Selected passage:
[start]

# continental spainish aires



## ambegayo (Jan 7, 2007)

Anyone know the aires in alicante-torreveya region, particulary guadamar segura. found site there Les Marilles, which is in acsi but not open according camping europe book. staying in peniscola for time being as husband not well still. Wendy


----------



## 101405 (Oct 15, 2006)

*spannish aires*

Sorry to hear your husband not well , you can visit the local health centre and get attention by paying a small sum or use your e111 card. I would not wild camp in the Alicante area or stop on the autovia along that stretch . MY advice is use a campsite,


----------



## 101405 (Oct 15, 2006)

*me again*

Me again ! good little site at Oliva. called Eurocamping next to beach good clean site english owned for 30yr, lots of winter stayers , great food in resturant,


----------



## C7KEN (May 27, 2005)

I noticed around 5 continental vans camped overnight at the Alicante end of Guardamar beach last Sunday when I walked the dog. However I am with Silvasurfer on this I will not wild camp on this piece of coast there are too many chancers about. See this link its cheap and safe but maybe too far up the coast for you. Alternatively try the campsite at Santa Pola. I have not used it but its possible to walk to Guardamar. There are two good sites La Marina and Marchal but they are not cheap.
http://www.camperparkcostablanca.com/


----------



## SidT (May 9, 2005)

Hi Ken, The camper-stop on te link looks good and cheaper than some of the other sites I have seen posted.
Regds Sid


----------



## C7KEN (May 27, 2005)

Sid
What I do know about this aire is it is very safe, very convenient as you can walk down the road and get on a train where you can travel to other places including Alicante & Benidorm. The people are very nice, they are themselves motorhomers. From what I saw it is an excellent place for members to use as they have info on so many other inexpensive or free places to stop such as mojacar. You can get all your laundry washed that has built up since leaving the UK, You can relax in a hot tub,you can check up on whats new on this site with the free wi-fi. You can have fresh bread delivered next morning, If you have a problem with your van they will even get a mechanic for you. Now for 10e I think its got to be a very handy place for members, especially if they are down here for the first time. One month all inclusive there costs 300e. Very handy when the weather was cold as no restriction on electric use.


----------

[end]

Provided information:

[start]

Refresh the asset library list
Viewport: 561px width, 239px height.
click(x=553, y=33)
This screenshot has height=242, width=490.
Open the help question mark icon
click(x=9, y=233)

[end]
[start]

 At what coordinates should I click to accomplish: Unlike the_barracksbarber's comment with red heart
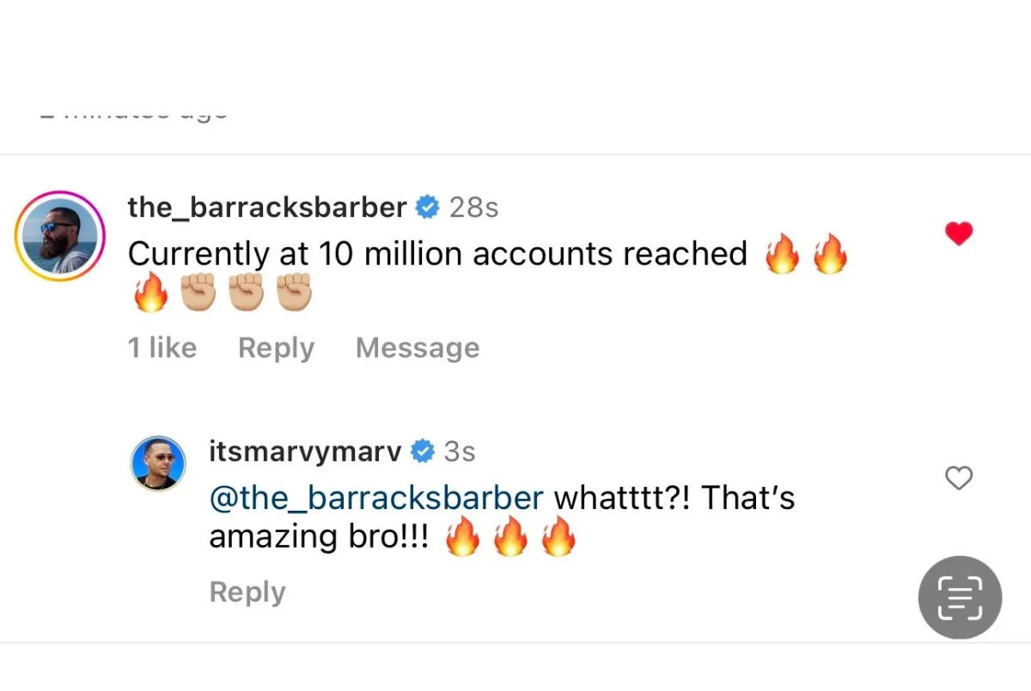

[end]
[start]

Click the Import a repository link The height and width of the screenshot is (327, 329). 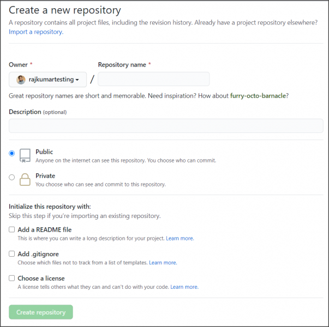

[end]

Task: Using the thread about Spanish aires, decide whether each statement agrees with it, answering yes or no and quoting the deciding words. 1. A month all inclusive at the camper stop costs 300e. 2. Eurocamping at Oliva is described as French owned. 3. C7KEN has used the campsite at Santa Pola.

Solution for this exercise:
1. Yes: "One month all inclusive there costs 300e."
2. No: "english owned for 30yr"
3. No: "I have not used it but its possible to walk to Guardamar."